Bei Spielen haben wir aktuell fünf unterschiedliche Systeme. Wer nicht selbst spielt, kann unmöglich verstehen, wieso es einen Unterschied zwischen all diesen Dingern geben soll: »Das Simpsons-Spiel ist also gar nicht DAS Simpsons-Spiel? Es gibt fünf Stück? Brauche ich die alle? Gibt’s das auch als „ºStaffel“¹?«

Man könnte nun argumentieren, dass dieses Nicht-Wissen zurückzuführen ist auf mangelnde Akzeptanz oder »Angekommenheit«, he, aber Skater sind auch angekommen, ich stand selbst mal auf so einem Brett, und trotzdem habe ich keinen blassen Schimmer wovon die Jungs da labern, und wo die Unterschiede zwischen all den Rollen sind, oder wie man die in der Szene nennen muss, um nicht aufzufallen.

(Gibt’s eigentlich noch T-Shirts von Ocean Pacific?)

Filme, Bücher und Musik sind außerdem immer gekoppelt an echte Menschen. Es heißt nur selten »die neue Musik-CD „ºBlues at the Yellow Club“¹ bricht alle Verkaufsrekorde«, sondern im Mittelpunkt steht der entsprechende Künstler.

Videospiele bieten das nur selten. Mario sowie Tomb Raider bzw. Lara Croft dürften die einzigen Fälle sein, bei denen es gelungen ist, die Marke vom tatsächlichen Produkt zu lösen und bekannt zu machen.

Das wiederum hat — bei aller Liebe zu Games, gee — mit der Austauschbarkeit der Spielehelden und -prinzipien zu tun und nicht zuletzt dem äußerst schwierigen Zugang zum Medium. Hat man keinerlei Videospiel-Erfahrung, muss man ein Game wie GTA IV sicher 20 Stunden lang spielen, um es kennenzulernen. Lesen, hinhören und zugucken kann dagegen jeder, und zwar auch ohne 400-Euro-Vorabinvestition.

Im Vergleich dazu bieten z.B. Comics, obwohl ähnlich kritisch beäugt und nicht nur medial unterrepräsentiert, deutlich bekanntere Helden. Meine Mutter kann aus dem Stand 20 Figuren nennen, ohne auch nur ein einziges Comic gelesen zu haben. Die Namen hat sie nicht aus den Nachrichten.

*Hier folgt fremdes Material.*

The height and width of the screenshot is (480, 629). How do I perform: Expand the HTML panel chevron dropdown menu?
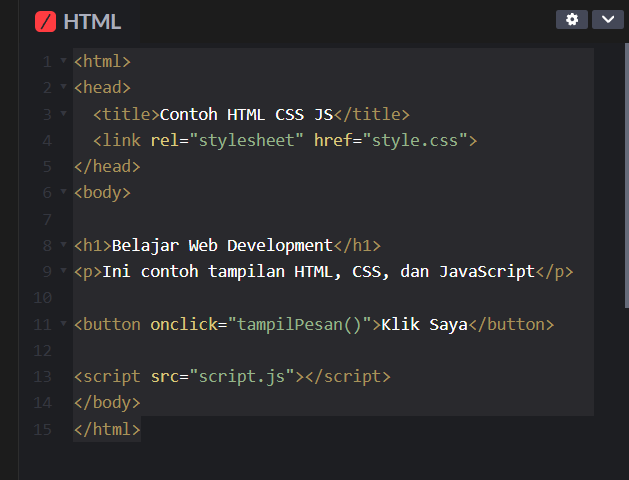(607, 20)

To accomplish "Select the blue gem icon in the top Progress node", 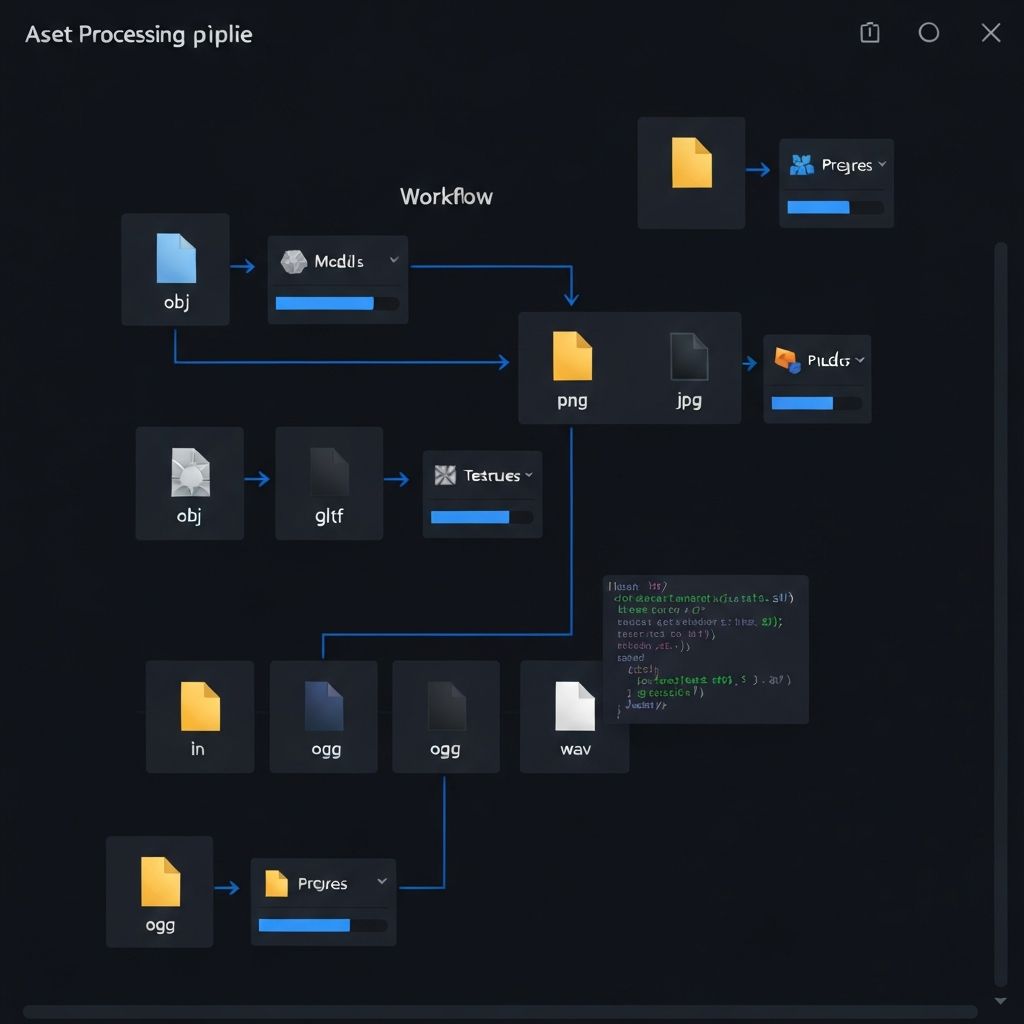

Wir müssen uns auch klar machen, dass all diese ausgedachten Namen und Bezeichnungen für Technikkrams (und Spiele), die in irgendwelchen PR-Abteilungen entstehen, für Außenstehende nichts weiter sind als heiße böhmische Luft — der iMac, das iPhone, der iPod und iTunes Music Store fallen mir da spontan ein. Da wird in den Medien auch teilweise alles mögliche durcheinandergeschmissen, ohne dass man behaupten kann, MP3-Player, Handys oder Apple seien Subkultur oder »noch nicht angekommen«.

Bei aller berechtigten Kritik an der Berichterstattung über Games, und bei allem Kopfschütteln über Eltern, die sich oberflächlich betrachtet nicht ausreichend mit den Interessen ihrer Kinder auseinandersetzen: Wenn GTA IV in den Nachrichten Erwähnung findet, und wenn Väter ihren Töchtern rosafarbene Spielkonsolen schenken, kann man beim besten Willen nicht behaupten, Videogames seien »noch nicht angekommen«.

Das Gegenteil ist der Fall.

Was jetzt noch fehlt, sind mehr bemerkenswerte Spiele.